• _PROBLEM DETAILS_
Reproduce, with no alteration, the span of lines that begins at the line containing "Collapse the 基本信息 section" and ends at the last line of the records, both ends included, and nothing else.

• _DATASET ENTRIES_

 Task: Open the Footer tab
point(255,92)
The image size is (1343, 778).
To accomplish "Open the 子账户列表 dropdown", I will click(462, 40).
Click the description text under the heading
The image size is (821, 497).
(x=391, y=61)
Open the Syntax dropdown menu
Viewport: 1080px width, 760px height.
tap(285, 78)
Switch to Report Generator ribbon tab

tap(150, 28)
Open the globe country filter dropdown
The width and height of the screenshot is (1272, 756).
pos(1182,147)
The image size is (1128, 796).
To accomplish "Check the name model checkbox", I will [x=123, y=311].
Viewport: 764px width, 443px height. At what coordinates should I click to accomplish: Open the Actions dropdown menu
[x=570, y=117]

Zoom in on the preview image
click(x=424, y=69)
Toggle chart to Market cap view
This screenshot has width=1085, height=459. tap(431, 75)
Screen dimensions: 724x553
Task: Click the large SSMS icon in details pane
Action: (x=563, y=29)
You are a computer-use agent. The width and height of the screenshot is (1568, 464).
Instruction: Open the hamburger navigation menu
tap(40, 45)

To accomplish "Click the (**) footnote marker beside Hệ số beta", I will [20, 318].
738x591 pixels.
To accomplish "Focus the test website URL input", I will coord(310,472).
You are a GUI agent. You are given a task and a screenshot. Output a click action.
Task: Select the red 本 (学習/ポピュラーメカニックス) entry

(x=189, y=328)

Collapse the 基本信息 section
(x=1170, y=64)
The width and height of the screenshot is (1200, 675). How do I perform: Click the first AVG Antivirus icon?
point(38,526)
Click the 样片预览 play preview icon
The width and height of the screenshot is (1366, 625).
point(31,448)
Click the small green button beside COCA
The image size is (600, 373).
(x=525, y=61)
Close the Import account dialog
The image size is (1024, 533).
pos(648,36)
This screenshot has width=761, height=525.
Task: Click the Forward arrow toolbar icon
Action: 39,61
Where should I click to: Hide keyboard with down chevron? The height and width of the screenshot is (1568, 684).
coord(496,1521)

• _RESPONSE AREA_
Collapse the 基本信息 section
(x=1170, y=64)
The width and height of the screenshot is (1200, 675). How do I perform: Click the first AVG Antivirus icon?
point(38,526)
Click the 样片预览 play preview icon
The width and height of the screenshot is (1366, 625).
point(31,448)
Click the small green button beside COCA
The image size is (600, 373).
(x=525, y=61)
Close the Import account dialog
The image size is (1024, 533).
pos(648,36)
This screenshot has width=761, height=525.
Task: Click the Forward arrow toolbar icon
Action: 39,61
Where should I click to: Hide keyboard with down chevron? The height and width of the screenshot is (1568, 684).
coord(496,1521)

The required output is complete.